• About this task:
From the line that contains "The width and height of the screenshot is (1888, 1064)." down to the final line of the listing below, set down every line exactly, both ends included, and drop the pictures.

——————————

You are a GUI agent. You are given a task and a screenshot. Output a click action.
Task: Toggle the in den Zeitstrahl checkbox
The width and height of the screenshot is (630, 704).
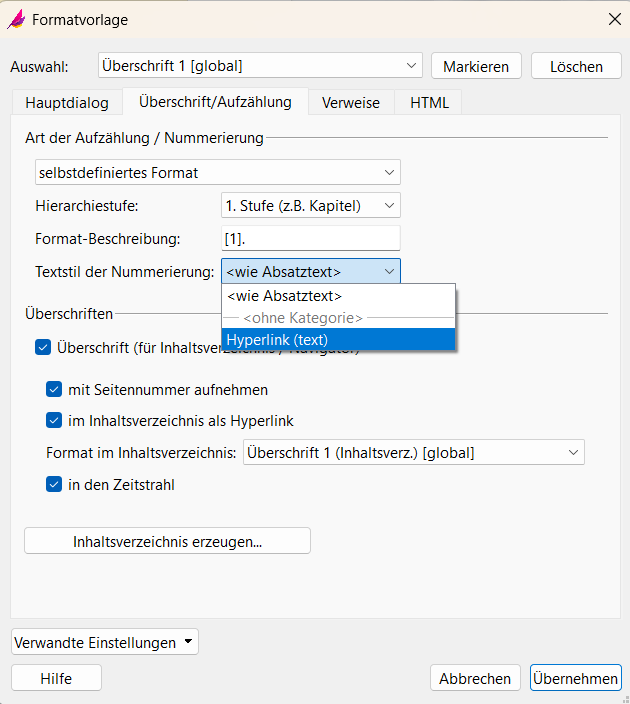click(54, 485)
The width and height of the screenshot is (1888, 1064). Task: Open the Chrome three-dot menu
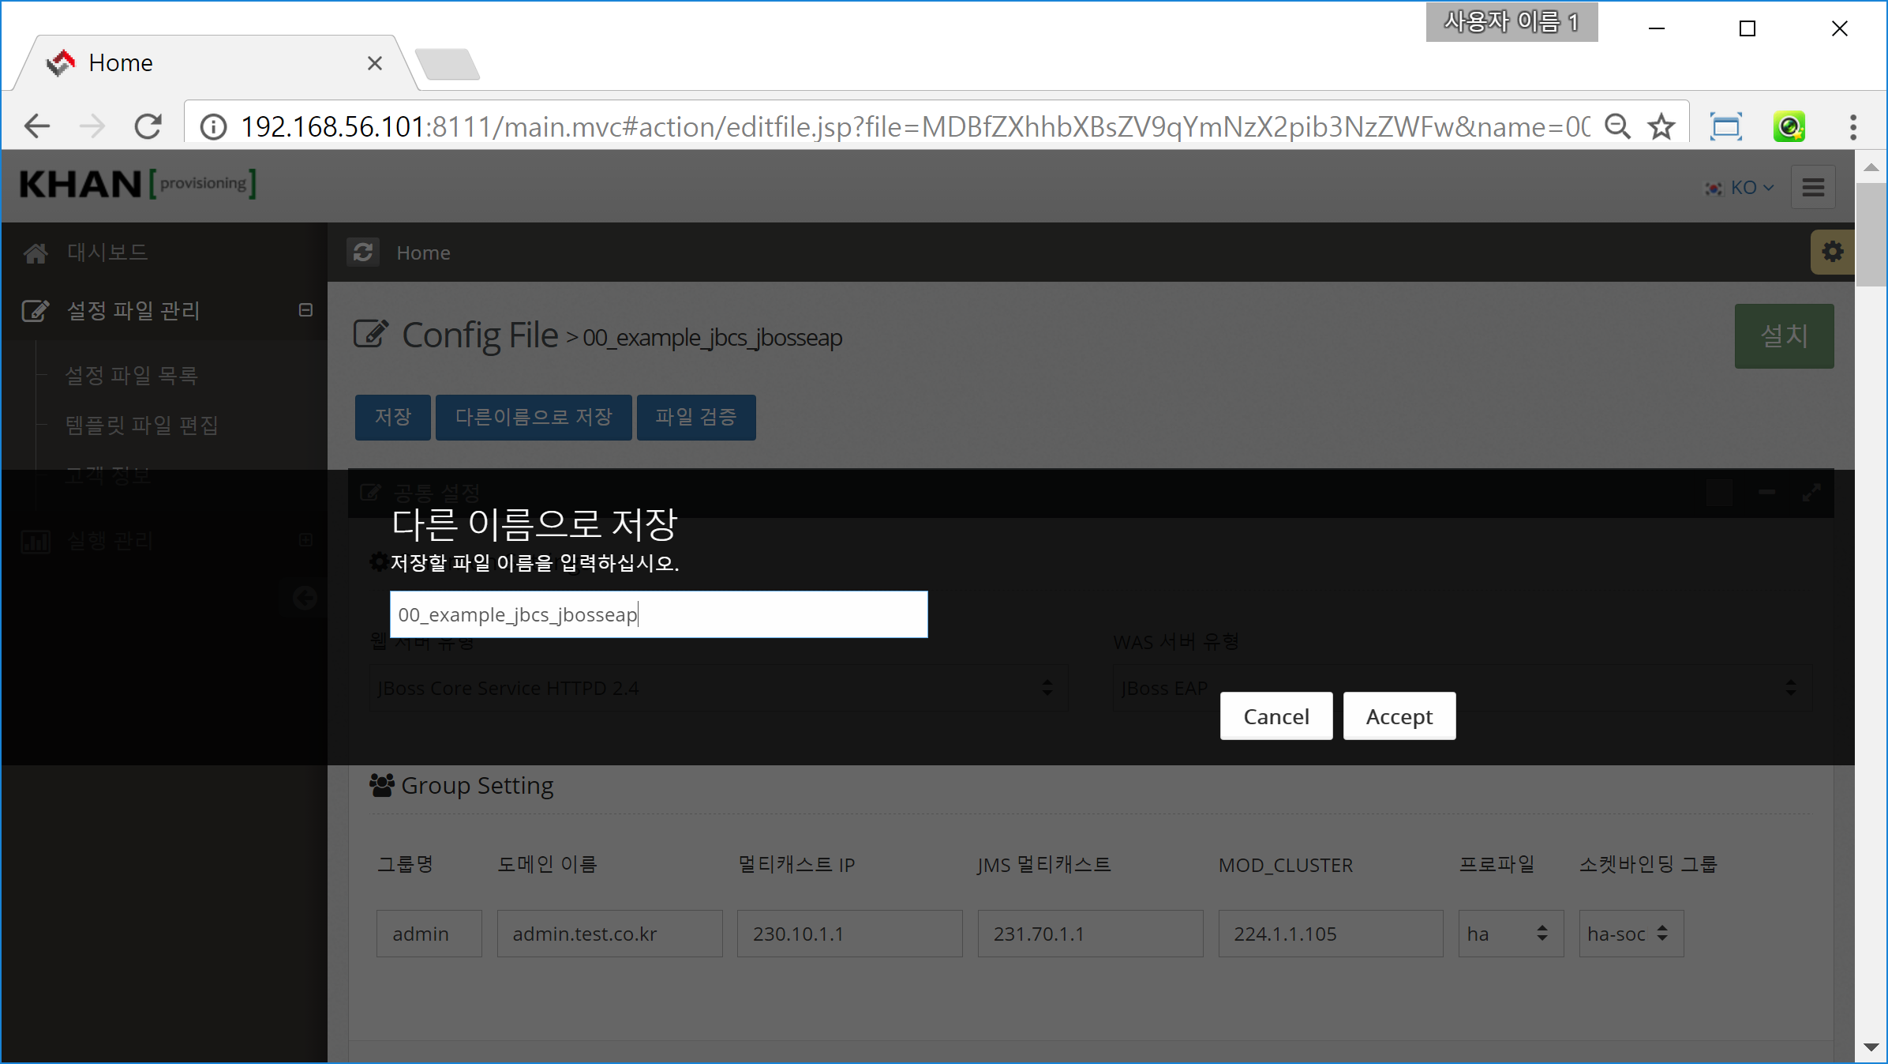(1852, 126)
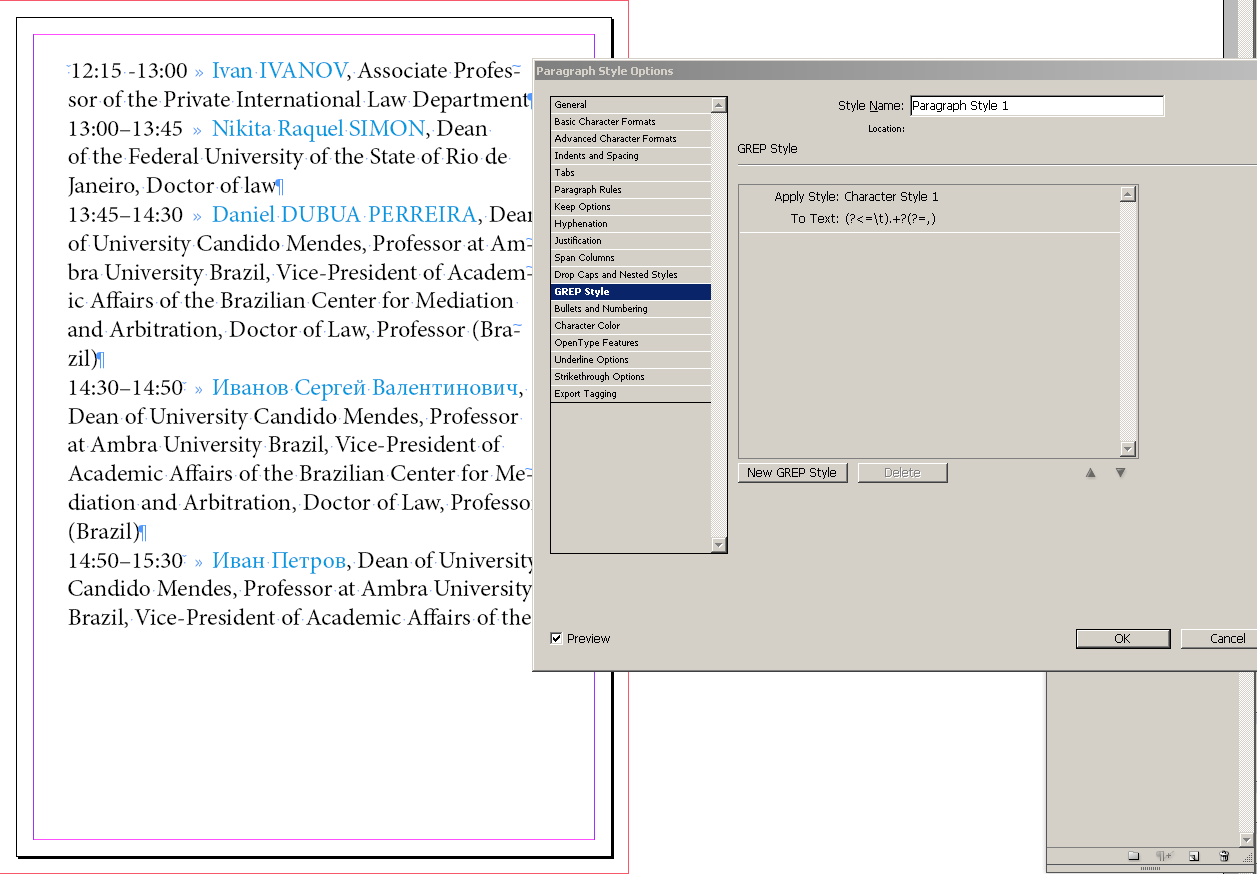Move GREP style up with arrow
Viewport: 1257px width, 874px height.
point(1091,473)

——————————

• Your response:
The width and height of the screenshot is (1888, 1064). Task: Open the Chrome three-dot menu
(1852, 126)
Move GREP style up with arrow
Viewport: 1257px width, 874px height.
point(1091,473)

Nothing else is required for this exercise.